• _EXERCISE DIRECTIONS_
Among the records, find the lines that hold the string "label" and return them.

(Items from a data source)
== Segment start ==

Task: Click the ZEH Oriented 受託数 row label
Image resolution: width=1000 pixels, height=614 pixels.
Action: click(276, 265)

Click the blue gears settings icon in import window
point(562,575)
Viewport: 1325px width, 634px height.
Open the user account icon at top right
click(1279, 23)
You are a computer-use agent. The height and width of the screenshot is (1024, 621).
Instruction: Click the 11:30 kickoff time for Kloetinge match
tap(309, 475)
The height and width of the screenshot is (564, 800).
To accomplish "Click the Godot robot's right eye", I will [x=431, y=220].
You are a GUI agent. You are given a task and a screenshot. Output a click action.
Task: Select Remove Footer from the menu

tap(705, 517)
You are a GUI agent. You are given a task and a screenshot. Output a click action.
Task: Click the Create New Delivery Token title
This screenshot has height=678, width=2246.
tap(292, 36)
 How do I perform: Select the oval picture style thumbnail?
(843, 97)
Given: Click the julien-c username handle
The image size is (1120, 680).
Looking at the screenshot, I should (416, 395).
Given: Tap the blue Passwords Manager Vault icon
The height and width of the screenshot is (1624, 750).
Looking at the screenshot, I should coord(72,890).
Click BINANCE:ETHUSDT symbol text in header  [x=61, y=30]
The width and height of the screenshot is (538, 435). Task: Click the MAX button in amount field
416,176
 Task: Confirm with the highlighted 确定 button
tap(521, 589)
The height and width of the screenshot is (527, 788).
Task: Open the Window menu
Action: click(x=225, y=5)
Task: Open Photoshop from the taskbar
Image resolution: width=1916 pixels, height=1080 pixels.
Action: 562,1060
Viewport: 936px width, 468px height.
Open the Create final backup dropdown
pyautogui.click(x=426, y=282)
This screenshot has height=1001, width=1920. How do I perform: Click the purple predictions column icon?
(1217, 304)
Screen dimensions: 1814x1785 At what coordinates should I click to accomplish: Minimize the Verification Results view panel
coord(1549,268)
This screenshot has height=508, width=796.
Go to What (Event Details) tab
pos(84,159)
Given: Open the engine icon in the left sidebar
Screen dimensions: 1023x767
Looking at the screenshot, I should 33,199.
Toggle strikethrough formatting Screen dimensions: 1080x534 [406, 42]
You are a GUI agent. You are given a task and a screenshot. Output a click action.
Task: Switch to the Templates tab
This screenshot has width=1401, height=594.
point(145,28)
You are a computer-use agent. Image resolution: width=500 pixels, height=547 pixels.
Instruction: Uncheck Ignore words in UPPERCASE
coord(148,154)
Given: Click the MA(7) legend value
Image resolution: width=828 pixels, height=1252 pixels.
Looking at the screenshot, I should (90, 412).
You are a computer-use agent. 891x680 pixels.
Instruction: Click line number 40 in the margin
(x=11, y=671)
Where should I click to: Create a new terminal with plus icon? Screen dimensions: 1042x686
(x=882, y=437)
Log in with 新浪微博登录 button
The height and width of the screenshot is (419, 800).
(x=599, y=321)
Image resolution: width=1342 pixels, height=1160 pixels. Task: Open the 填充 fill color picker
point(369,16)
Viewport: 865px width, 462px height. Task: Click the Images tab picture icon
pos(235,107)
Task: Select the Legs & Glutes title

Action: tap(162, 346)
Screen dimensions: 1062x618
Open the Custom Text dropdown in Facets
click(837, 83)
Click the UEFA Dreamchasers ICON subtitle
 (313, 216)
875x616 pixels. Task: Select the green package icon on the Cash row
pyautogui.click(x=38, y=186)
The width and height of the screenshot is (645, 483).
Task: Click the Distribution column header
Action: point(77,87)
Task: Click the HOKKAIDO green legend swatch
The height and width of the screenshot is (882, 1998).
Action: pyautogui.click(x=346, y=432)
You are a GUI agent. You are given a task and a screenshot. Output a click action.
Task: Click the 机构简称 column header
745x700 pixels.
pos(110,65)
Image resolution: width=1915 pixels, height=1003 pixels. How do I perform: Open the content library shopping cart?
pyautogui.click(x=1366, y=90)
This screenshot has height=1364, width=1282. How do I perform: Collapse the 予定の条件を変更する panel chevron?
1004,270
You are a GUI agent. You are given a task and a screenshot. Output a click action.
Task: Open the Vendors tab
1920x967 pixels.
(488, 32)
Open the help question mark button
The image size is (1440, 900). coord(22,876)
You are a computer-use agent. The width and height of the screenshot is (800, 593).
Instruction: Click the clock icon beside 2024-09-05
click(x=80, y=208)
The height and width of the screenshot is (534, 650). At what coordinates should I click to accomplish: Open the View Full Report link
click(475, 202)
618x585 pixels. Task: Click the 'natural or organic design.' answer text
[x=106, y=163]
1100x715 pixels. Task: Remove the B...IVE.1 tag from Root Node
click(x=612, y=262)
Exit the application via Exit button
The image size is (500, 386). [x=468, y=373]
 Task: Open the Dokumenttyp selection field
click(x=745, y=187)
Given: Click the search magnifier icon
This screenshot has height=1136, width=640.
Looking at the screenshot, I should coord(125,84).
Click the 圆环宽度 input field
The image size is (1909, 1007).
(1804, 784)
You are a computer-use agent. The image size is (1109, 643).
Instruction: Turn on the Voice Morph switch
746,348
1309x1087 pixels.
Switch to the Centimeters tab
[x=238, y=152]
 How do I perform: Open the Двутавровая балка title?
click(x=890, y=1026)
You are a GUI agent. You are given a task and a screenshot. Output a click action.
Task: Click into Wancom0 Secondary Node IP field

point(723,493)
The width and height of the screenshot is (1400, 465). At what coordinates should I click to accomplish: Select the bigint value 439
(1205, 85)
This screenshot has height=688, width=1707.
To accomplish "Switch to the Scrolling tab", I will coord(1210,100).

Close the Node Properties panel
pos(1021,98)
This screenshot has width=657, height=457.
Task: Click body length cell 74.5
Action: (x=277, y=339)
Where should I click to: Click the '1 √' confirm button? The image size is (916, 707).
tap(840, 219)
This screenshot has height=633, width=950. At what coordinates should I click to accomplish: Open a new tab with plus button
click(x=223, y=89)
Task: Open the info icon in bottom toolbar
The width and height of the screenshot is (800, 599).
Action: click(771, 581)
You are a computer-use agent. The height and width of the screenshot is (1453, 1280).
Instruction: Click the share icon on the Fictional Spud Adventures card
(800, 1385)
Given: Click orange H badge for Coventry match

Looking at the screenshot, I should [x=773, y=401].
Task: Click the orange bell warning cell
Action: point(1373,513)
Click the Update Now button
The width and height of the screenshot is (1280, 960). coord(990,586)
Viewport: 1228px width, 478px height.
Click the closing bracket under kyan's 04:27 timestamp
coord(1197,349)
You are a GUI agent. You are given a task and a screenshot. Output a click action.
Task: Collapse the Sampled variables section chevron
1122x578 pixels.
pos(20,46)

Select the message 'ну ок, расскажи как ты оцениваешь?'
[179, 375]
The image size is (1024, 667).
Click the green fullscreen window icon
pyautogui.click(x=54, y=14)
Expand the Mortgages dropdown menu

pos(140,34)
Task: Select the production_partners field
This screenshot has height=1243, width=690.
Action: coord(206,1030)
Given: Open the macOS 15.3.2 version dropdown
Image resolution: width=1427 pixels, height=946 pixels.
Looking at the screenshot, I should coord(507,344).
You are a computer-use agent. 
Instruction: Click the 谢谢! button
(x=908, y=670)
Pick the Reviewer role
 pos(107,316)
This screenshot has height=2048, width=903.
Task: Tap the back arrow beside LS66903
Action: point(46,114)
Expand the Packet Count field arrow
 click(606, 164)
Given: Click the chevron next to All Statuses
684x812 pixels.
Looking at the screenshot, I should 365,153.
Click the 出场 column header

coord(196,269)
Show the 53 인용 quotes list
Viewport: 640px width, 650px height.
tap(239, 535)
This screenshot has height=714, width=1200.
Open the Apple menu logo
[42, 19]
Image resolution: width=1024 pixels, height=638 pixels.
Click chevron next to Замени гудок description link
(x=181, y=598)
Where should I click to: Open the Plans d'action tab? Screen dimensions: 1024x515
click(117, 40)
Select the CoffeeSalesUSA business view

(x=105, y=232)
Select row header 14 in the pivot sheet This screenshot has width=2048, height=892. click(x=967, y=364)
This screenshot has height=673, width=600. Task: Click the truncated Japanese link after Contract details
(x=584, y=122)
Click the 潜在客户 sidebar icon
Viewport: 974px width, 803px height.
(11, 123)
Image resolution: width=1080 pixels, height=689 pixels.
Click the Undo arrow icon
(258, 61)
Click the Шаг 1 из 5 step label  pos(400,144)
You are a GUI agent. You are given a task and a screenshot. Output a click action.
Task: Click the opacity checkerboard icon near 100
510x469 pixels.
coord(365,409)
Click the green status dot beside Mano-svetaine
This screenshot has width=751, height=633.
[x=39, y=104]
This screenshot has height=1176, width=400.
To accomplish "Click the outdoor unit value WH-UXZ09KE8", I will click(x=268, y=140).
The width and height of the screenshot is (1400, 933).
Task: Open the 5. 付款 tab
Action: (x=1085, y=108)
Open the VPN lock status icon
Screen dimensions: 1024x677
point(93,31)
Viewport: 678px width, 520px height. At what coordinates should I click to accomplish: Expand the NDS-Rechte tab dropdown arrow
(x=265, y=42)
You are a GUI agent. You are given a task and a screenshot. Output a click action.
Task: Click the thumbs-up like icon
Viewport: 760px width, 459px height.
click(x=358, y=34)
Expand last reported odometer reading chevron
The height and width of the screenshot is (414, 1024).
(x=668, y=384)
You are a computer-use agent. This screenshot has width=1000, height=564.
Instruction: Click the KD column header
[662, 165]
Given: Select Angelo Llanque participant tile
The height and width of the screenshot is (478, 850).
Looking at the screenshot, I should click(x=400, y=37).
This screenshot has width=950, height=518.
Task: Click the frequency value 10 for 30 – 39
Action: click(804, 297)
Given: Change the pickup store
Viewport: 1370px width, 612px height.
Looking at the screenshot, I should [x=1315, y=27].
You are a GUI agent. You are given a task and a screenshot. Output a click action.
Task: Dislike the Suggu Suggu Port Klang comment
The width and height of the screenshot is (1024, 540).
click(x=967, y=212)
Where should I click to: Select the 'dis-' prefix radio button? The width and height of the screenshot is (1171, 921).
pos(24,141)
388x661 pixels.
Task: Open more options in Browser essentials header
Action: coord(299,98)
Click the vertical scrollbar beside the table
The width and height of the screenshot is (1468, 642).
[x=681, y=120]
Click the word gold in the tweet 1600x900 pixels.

== Segment end ==

• _FINISHED TASK_
Task: Click the ZEH Oriented 受託数 row label
Click the Шаг 1 из 5 step label  pos(400,144)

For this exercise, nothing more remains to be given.